This book is in Open Review. We want your feedback to make the book better for you and other students. You may annotate some text by selecting it with the cursor and then click the on the pop-up menu. You can also see the annotations of others: click the in the upper right hand corner of the page

## 3.7 Scatterplots, Sample Covariance and Sample Correlation

A scatter plot represents two dimensional data, for example $n$ observation on $X_i$ and $Y_i$, by points in a coordinate system. It is very easy to generate scatter plots using the plot() function in R. Let us generate some artificial data on age and earnings of workers and plot it.

# set random seed
set.seed(123)

# generate dataset
X <- runif(n = 100,
min = 18,
max = 70)

Y <- X + rnorm(n=100, 50, 15)

# plot observations
plot(X,
Y,
type = "p",
main = "A Scatterplot of X and Y",
xlab = "Age",
ylab = "Earnings",
col = "steelblue",
pch = 19)

The plot shows positive correlation between age and earnings. This is in line with the notion that older workers earn more than those who joined the working population recently.

#### Sample Covariance and Correlation

By now you should be familiar with the concepts of variance and covariance. If not, we recommend you to work your way through Chapter 2 of the book.

Just like the variance, covariance and correlation of two variables are properties that relate to the (unknown) joint probability distribution of these variables. We can estimate covariance and correlation by means of suitable estimators using a sample $(X_i,Y_i)$, $i=1,\dots,n$.

The sample covariance

$s_{XY} = \frac{1}{n-1} \sum_{i=1}^n (X_i - \overline{X})(Y_i - \overline{Y})$

is an estimator for the population variance of $X$ and $Y$ whereas the sample correlation

$r_{XY} = \frac{s_{XY}}{s_Xs_Y}$ can be used to estimate the population correlation, a standardized measure for the strength of the linear relationship between $X$ and $Y$. See Chapter 3.7 in the book for a more detailed treatment of these estimators.

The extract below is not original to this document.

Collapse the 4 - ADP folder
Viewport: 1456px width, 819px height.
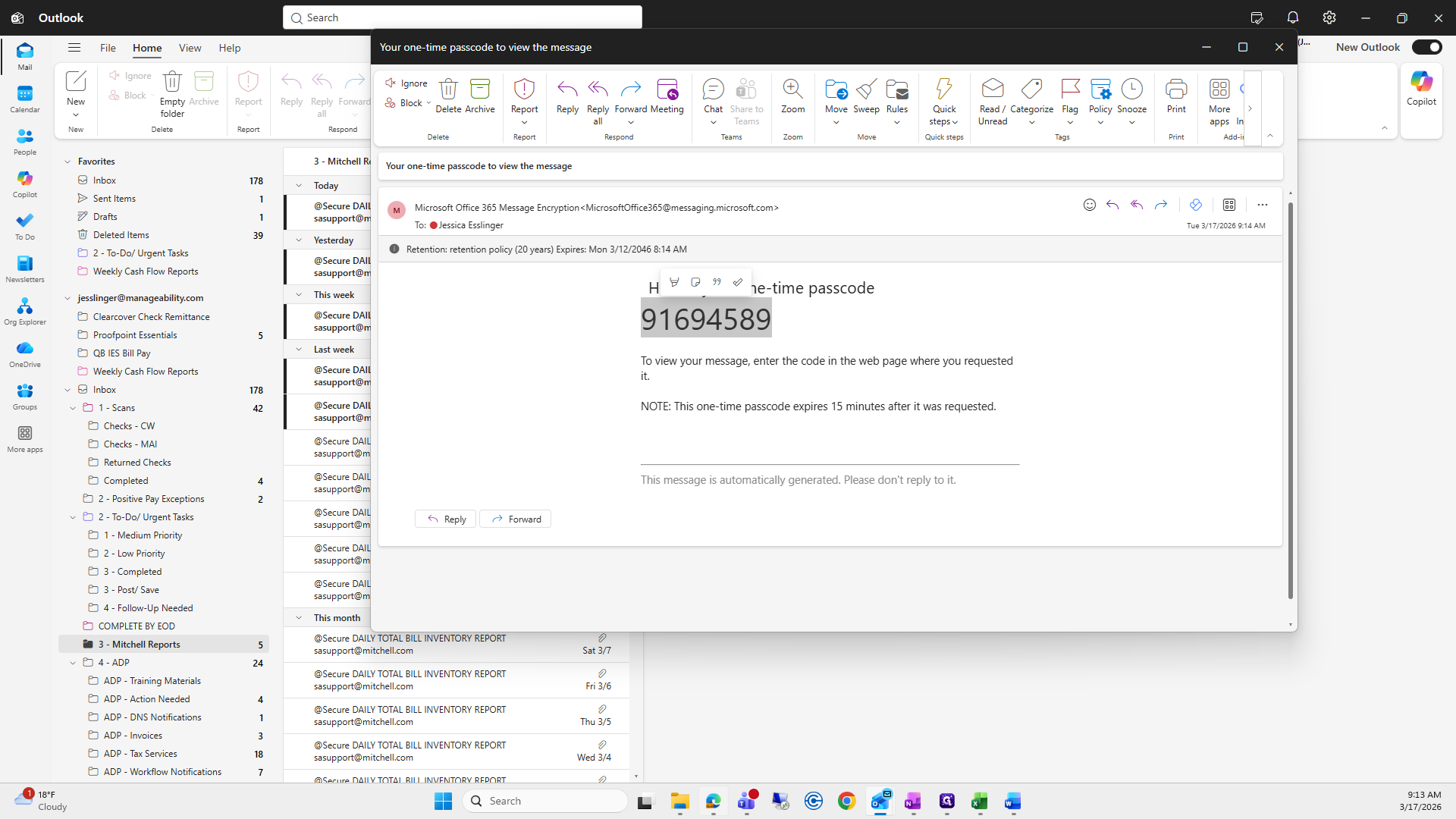coord(73,663)
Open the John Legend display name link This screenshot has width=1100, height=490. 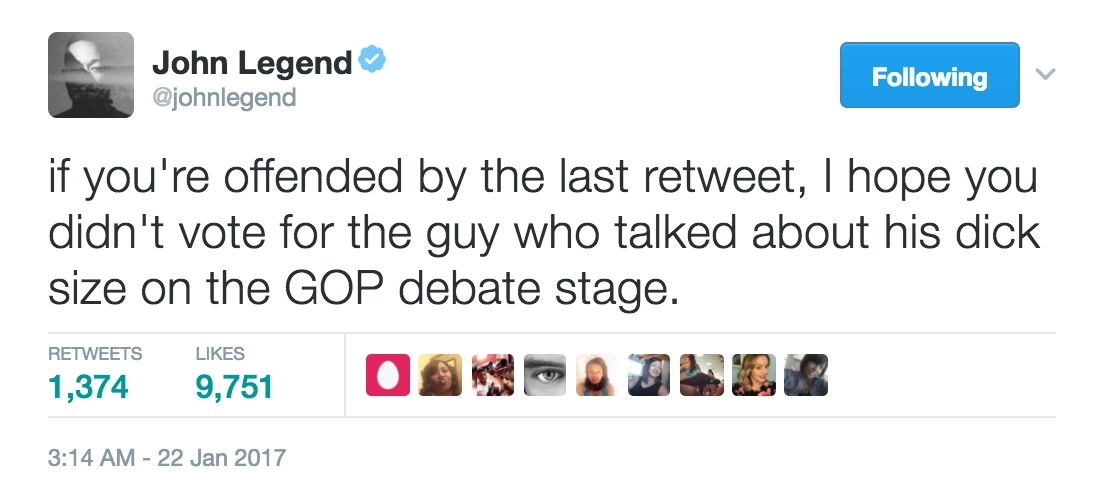252,62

As for variance and standard deviation, these estimators are implemented as R functions in the stats package. We can use them to estimate population covariance and population correlation of the artificial data on age and earnings.

# compute sample covariance of X and Y
cov(X, Y)
## [1] 213.934
# compute sample correlation between X and Y
cor(X, Y)
## [1] 0.706372
# an equivalent way to compute the sample correlation
cov(X, Y) / (sd(X) * sd(Y))
## [1] 0.706372

The estimates indicate that $X$ and $Y$ are moderately correlated.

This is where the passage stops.